А раненый все вскрикивает. Я подбежал к нему. Увидел вблизи залитое кровью лицо, красные мокрые руки.
— Ложись! Молчи!
— Ой…
— Молчи! Грызи тряпку, грызи шинель, если тебе больно, но молчи.
И он — честный солдат — замолчал.
Но вот наконец-то… наконец-то трель пулемета… Длинная очередь: так-так-так-так… Ого, как близко подпустил их Бозжанов! Он сумел выдержать, ничем себя не выдав, до крайнего момента. Зато теперь пулемет разил кинжальным огнем — внезапно, на близком расстоянии, насмерть.
Первые очереди подрезали центр немецкой цепи. О, как там заметались! Я впервые услышал, как заголосили враги. Мы потом не раз убеждались, что такова одна из особенностей гитлеровской армии: в бою при заминке или неудаче подстреленные немцы орут в голос, призывая помощь, — так почти никогда не кричат наши солдаты.
Но вместе с тем перед нами была муштрованная, управляемая сила. Прозвучала иноземная команда, и немецкая цепь, не тронутая с нашего края пулеметом, разом легла.
Ну, теперь можно вздохнуть.
Через минуту ко мне подполз Толстунов.
— Как думаешь, комбат? Ура?
Я отрицательно повел головой. В рассказах для легкого чтения это очень легко, очень просто: «ура» — и немец побежал. На войне это не так.
Но «ура» в тот вечер все-таки раздалось. Не один мой батальон существовал на свете, и не я один управлял боем. «Ура» возникло там, откуда не ждали его ни мы, ни немцы.
Из лесного клина, несколько сзади залегших немцев, появилась бегущая разомкнутая шеренга.
В лучах догорающего солнца мы увидели красноармейцев — наши шапки, наши шинели, наши штыки наперевес. Их было не очень много: сорок-пятьдесят. Я догадался: это взвод лейтенанта Исламкулова, посланный из другого пункта в район прорыва.
Теперь не нам, а немцам предстояло изведать, что такое удар во фланг и в тыл. Но маневр загиба фланга, можете не сомневаться, был известен и им. Край цепи поднялся; отстреливаясь, немцы стали отбегать, создавая дугу.
— Комбат! — возбужденно выговорил Толстунов.
Я кивнул ему: да! Затем крикнул:
— Передать по цепи: подготовиться к атаке!
И не узнал собственного голоса: он был приглушенным, хриплым.
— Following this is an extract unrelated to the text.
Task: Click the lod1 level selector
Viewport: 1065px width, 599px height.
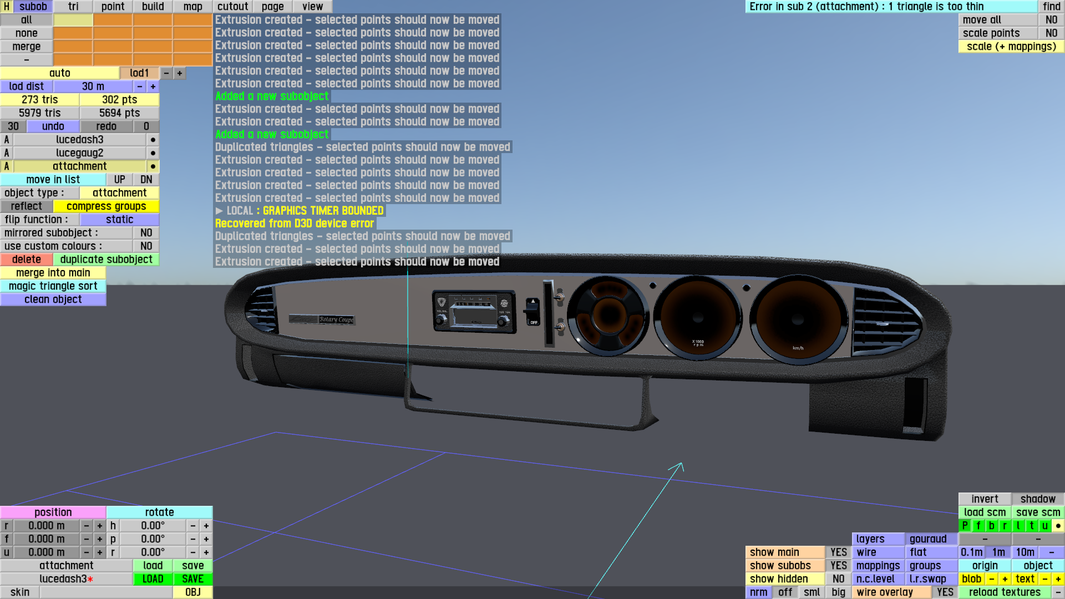Action: (139, 73)
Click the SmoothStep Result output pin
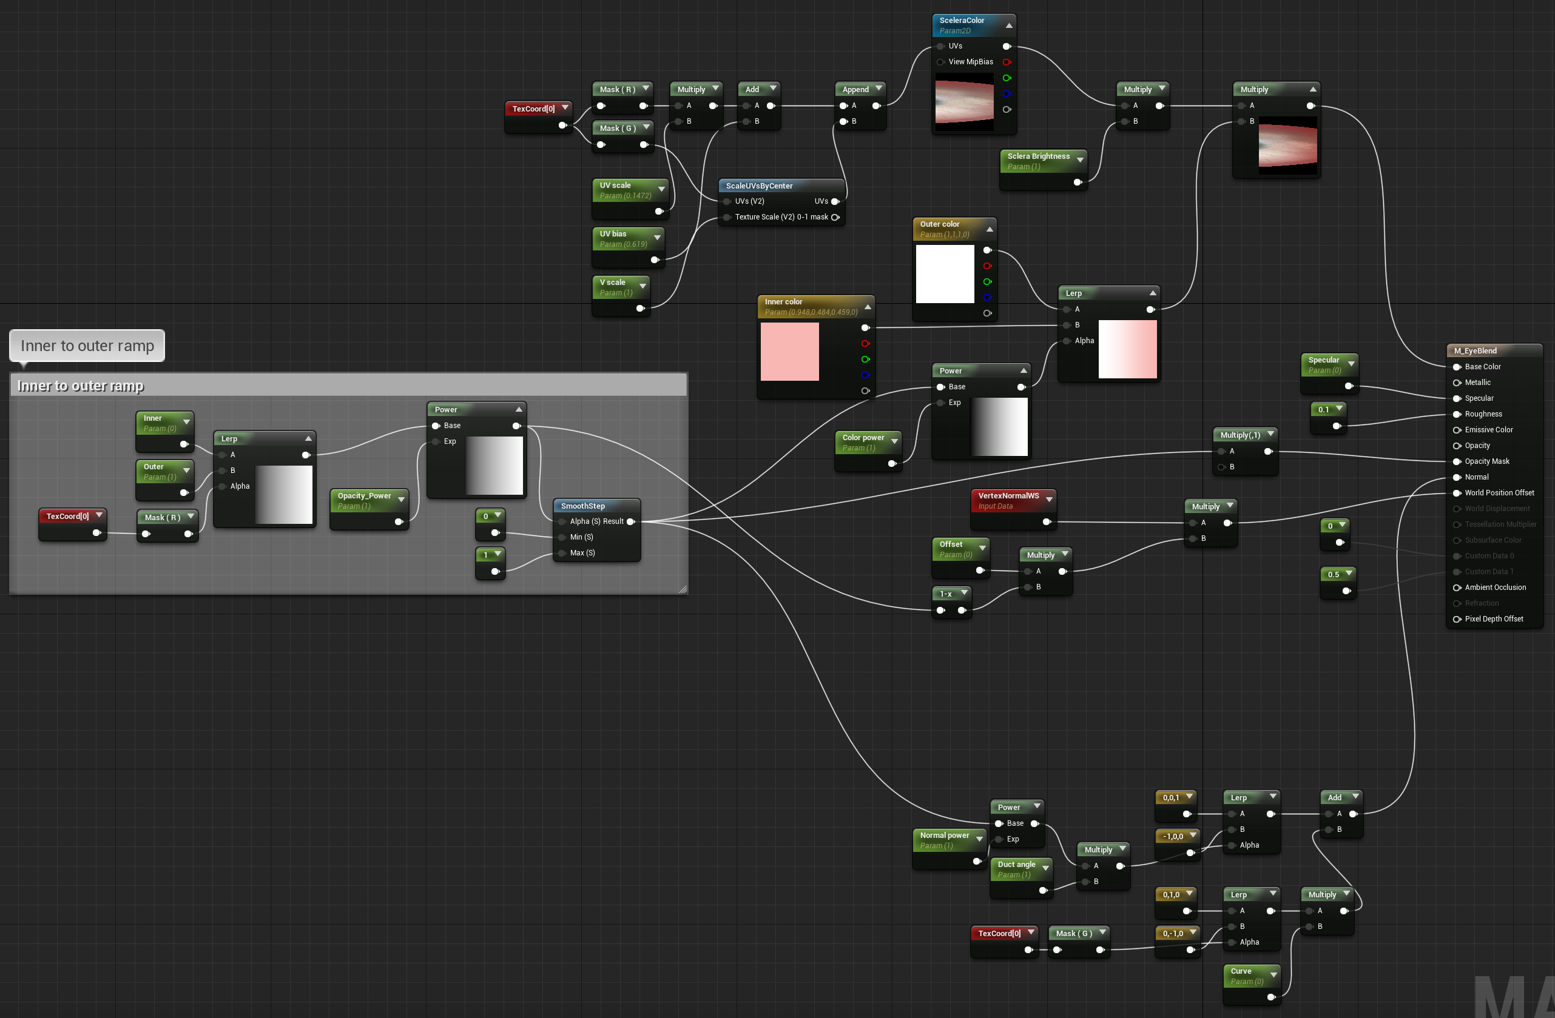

От бойца к бойцу шли эти слова: «Подготовиться к атаке!», и у каждого, конечно, замерло и нервно забилось сердце.
Со стороны леса бежала шеренга бойцов, что пришли к нам навстречу, оттуда слабо доходило «ура-а-а!», а немцы торопливо перестраивались. Напротив нас линия немцев поредела, но они успели подтянуть сюда два легких пулемета, которые раньше, вероятно, следовали чуть в глубине за наступающим строем. Один пулемет уже начал бить: участилось неприятное посвистывание над головами.
А в нашей цепи стрельба стихла; бойцы лежали, стиснув винтовки, ожидая мига, о котором всякому думалось со дня призыва в армию, который всякому представляется самым страшным на войне, — ожидая команды в атаку.